About 15 years or so ago, I entered the One Lap of Florida, a TSD rally -- 1,000 miles in 22 hours. It was an absolute blast, but I just googled it and apparently they haven't had one since then.
TSD (Time Speed Distance) are pretty cool -- they give you a list of written instructions with no road names or numbers, but with exact average speeds you must maintain. Fer instance: "Drive 1.2 miles at 61 mph, turn left and CAST (Change Average Speed To) 43 mph. Drive 6.1 miles, turn right and CAST 32 mph. After 1.4 miles, no turn but CAST 68 mph...."
The OLF was in four legs with about a half-hour between restarts (driver change and bladder time!). In addition, there were about a half-dozen unscheduled checkpoints. The scoring was that for each leg, and for each checkpoint, you received one point for each second
early or late you broke the light beam. Lowest score wins.

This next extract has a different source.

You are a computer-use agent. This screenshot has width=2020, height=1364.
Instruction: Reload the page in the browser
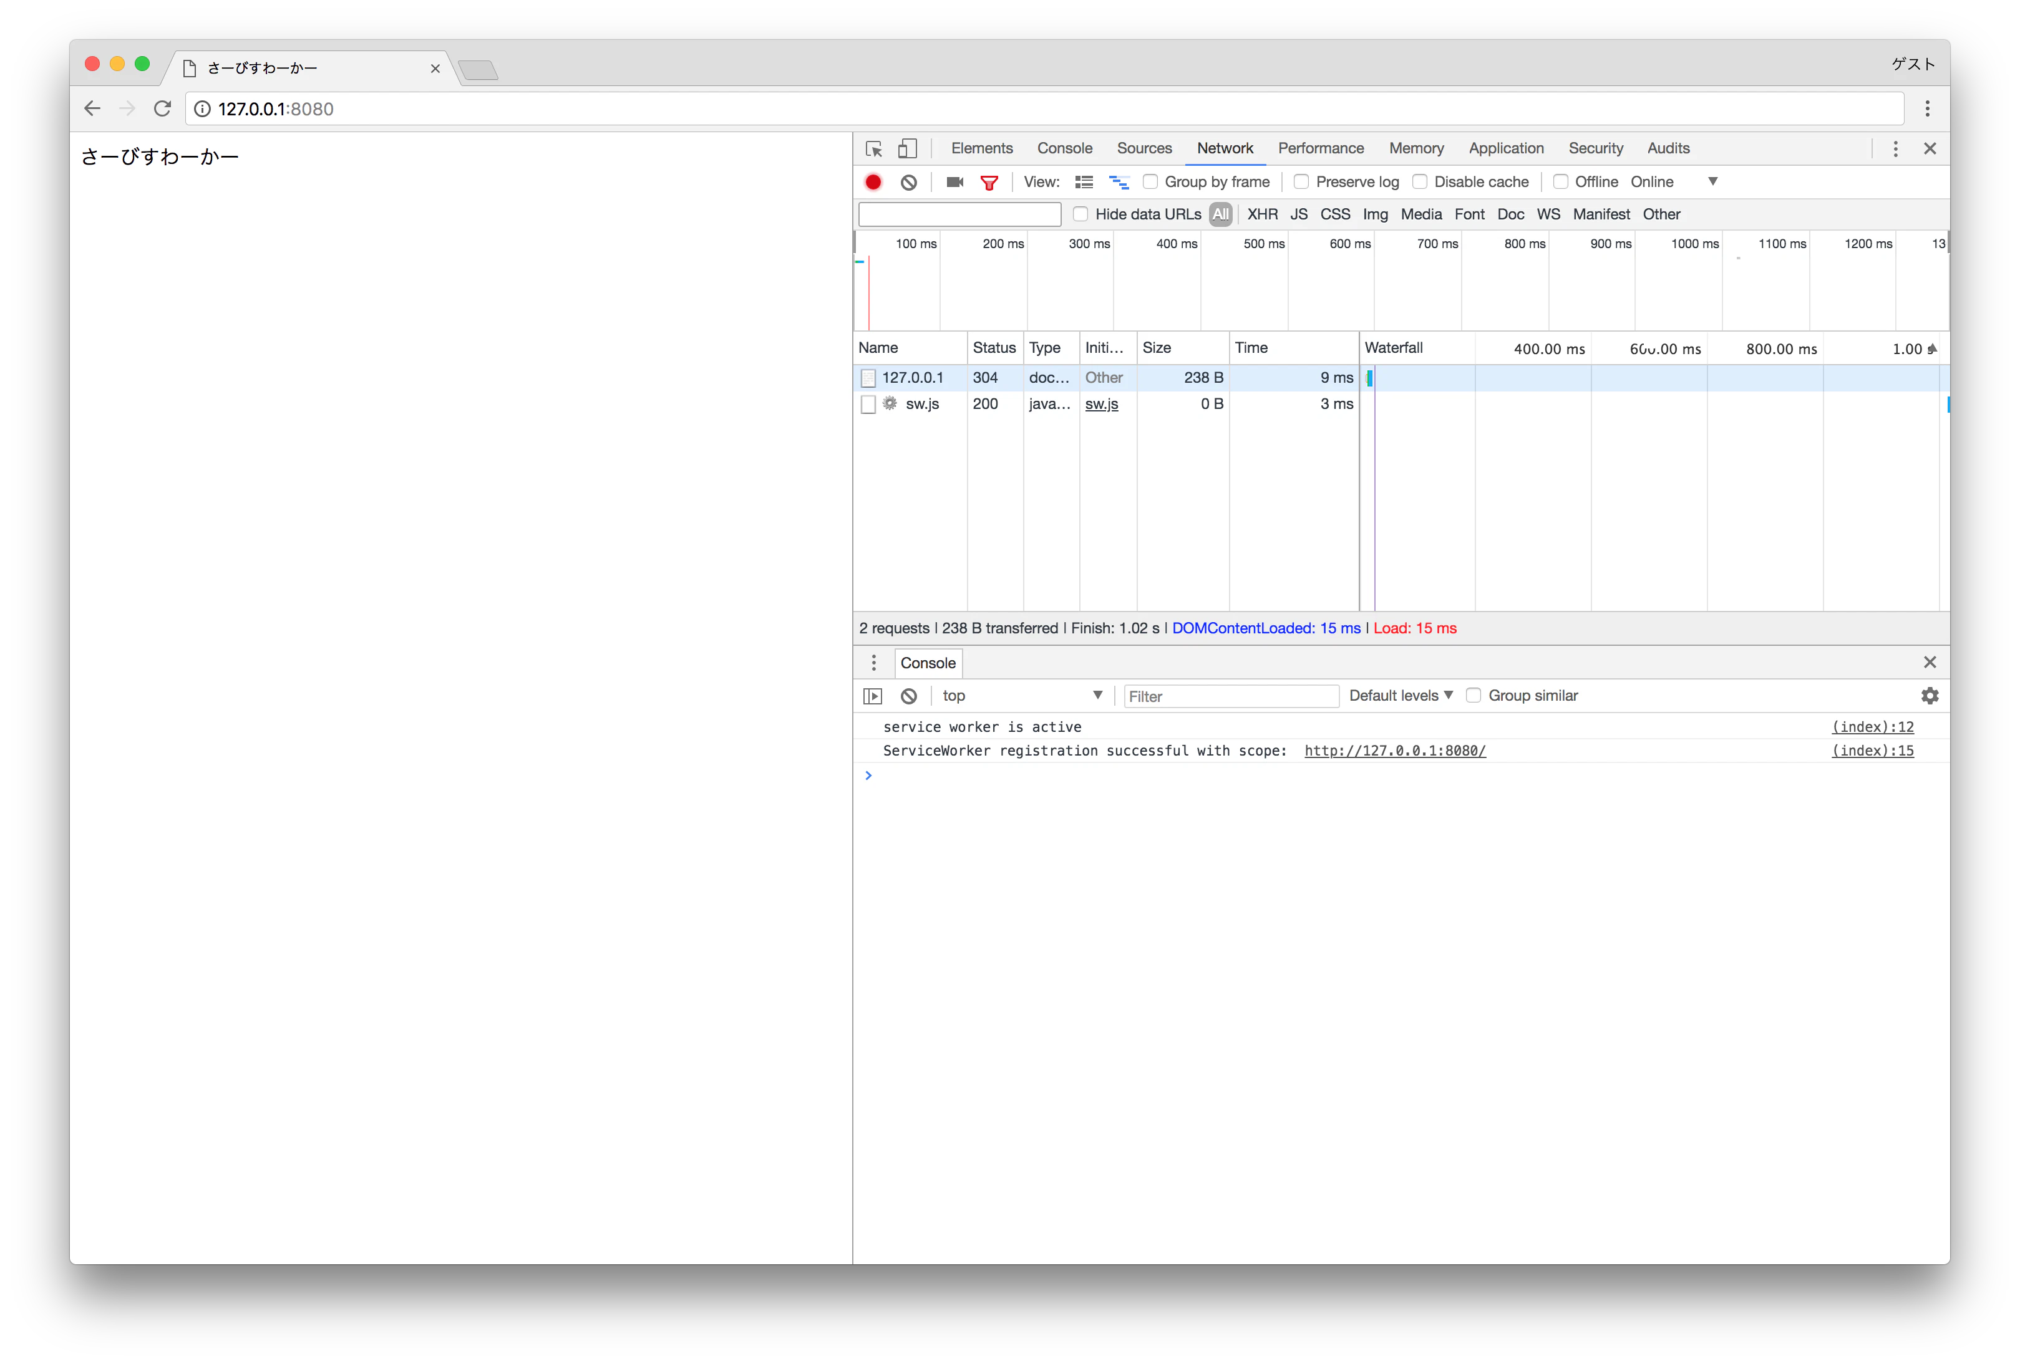163,109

Because of the unscheduled check points, you couldn't just drive like hell and wait outside the lap finish -- you never knew when you would be caught by a checkpoint, so you had to be
exactly on-time at all times.
No mechanical rally gear was allowed, either, just stopwatches and simple calculators. You had to work out odometer and speedometer correction factors for your car in advance, and then plug those into each calculation. GPS was not yet on the market.
About 65 teams entered, including a few suicidal motorcyclists. Class breakdown was about 10 pro teams, 25 amateur teams and 30 novices (that's our team).
The fun part was that they launched us starting at 4 p.m. and we drove all night, finishing up at 2 p.m. the next day. It started in Broward, headed west on Alligator Alley, and halfway across we made a right onto a dirt road and into the Everglades. That's when it got fun...
We -- my wife, her sister, a friend and me -- ran it in a Honda Accord with more lights than Dolphin Stadium. They didn't do much good when we hit heavy fog in Ocala: My wife was driving at CAST 50 mph or so and we couldn't see ten feet in front of the car as we were coming up on one left turn ... I'm telling her "You've got a left coming up!" and she's repeating "Where? Where? I can't see anything!" "Turn when I tell you to. Trust me." And in an act of pure faith, she did.
We split up the duties and rotated through 'em -- driver, navigator, spotter, sleeper (yeah, right!). By later Saturday morning, we figured we were so far behind that it was hard to keep on-schedule. We broke the beam in Boca and wandered around as other entrants arrived. It was a very surreal scene: OLF starts like a party, and you end up like a silent, shuffling zombie.
Edited to add: Somehow -- and I have no idea exactly what we did right -- we came in seventh overall, winning the novice class and beating the top amatuer team, too. We credit it entirely to luck.
If anyone hears of OLF starting up again, please email or IM me asap!